Max has been fed through a tube for his whole life - first through an OG (orogastric), then an NG (nasogastric), and now a G (gastric). During Max's first 6 months he underwent a great deal of medical trauma, much of it oriented around his face and mouth. He was intubated for months, undergoing several reintubations during that time. Even once he no longer had a breathing tube in his mouth and down his throat, he had a feeding tube regularly inserted into his nose and down his throat. This trauma left him with a severe oral aversion. He didn't like having his mouth touched, and anything even touching his tongue would make him gag and throw up. His g-tube allowed him to be nourished at home while he recovered from the trauma and learned to trust things near his mouth again. Unfortunately during that time he became dependent on his feeding tube, a common, but rarely discussed side effect of tube feeding.

Max doesn't eat because he has never felt hunger and does not know what eating is. That instinct is lying dormant somewhere within him. Eating comes with a certain amount of fear and apprehension for Max. He doesn't know how to suck from a bottle or straw, because he never learned as a baby. He has trouble chewing and swallowing food without gagging, because they are skills he has not had the opportunity to develop. Food does not yet interest him in the way it does other children. He can not be coaxed with a cookie, or a french fry, or some other special treat. Hunger needs to be his motivator, and for that to happen we have to stop feeding him. It's completely antithetical to everything we've been doing up until this point.
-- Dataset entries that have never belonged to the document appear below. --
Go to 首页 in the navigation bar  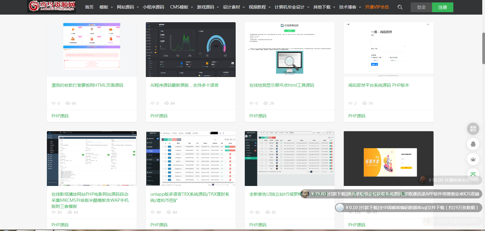click(89, 7)
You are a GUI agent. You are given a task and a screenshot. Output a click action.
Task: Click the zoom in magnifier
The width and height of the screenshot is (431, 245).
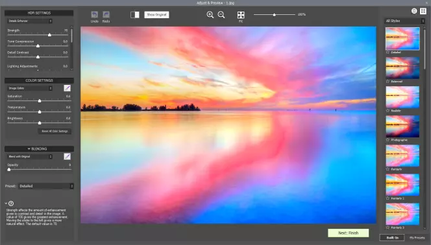[210, 15]
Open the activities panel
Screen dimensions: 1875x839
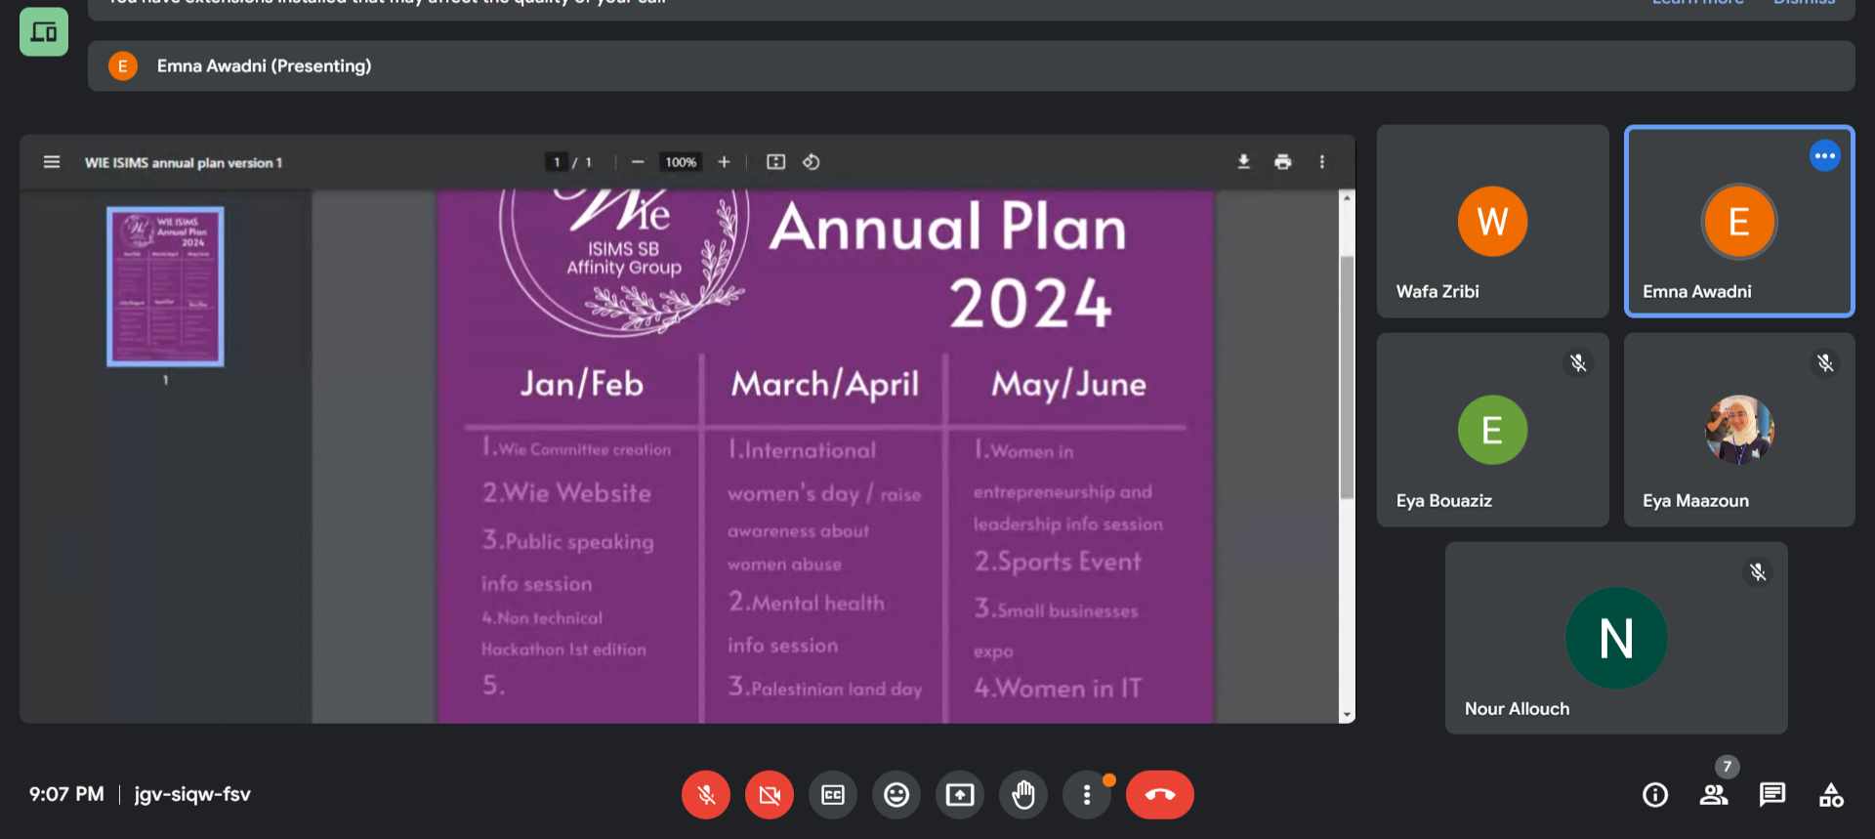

Tomorrow we'll wake up and go about our day, surrounding ourselves in food, but we won't feed our child. Max will grow hungry, and likely confused, and irritable, and he will face an internal struggle over his own identity. Max is not someone who eats. We're asking him to become a whole new person. He'll struggle, and fall, and hopefully get back up and nibble his way into a new him.

We are so grateful for the life that Max's feeding tube has allowed him. Hopefully, we are just beginning a whole new tube-free chapter.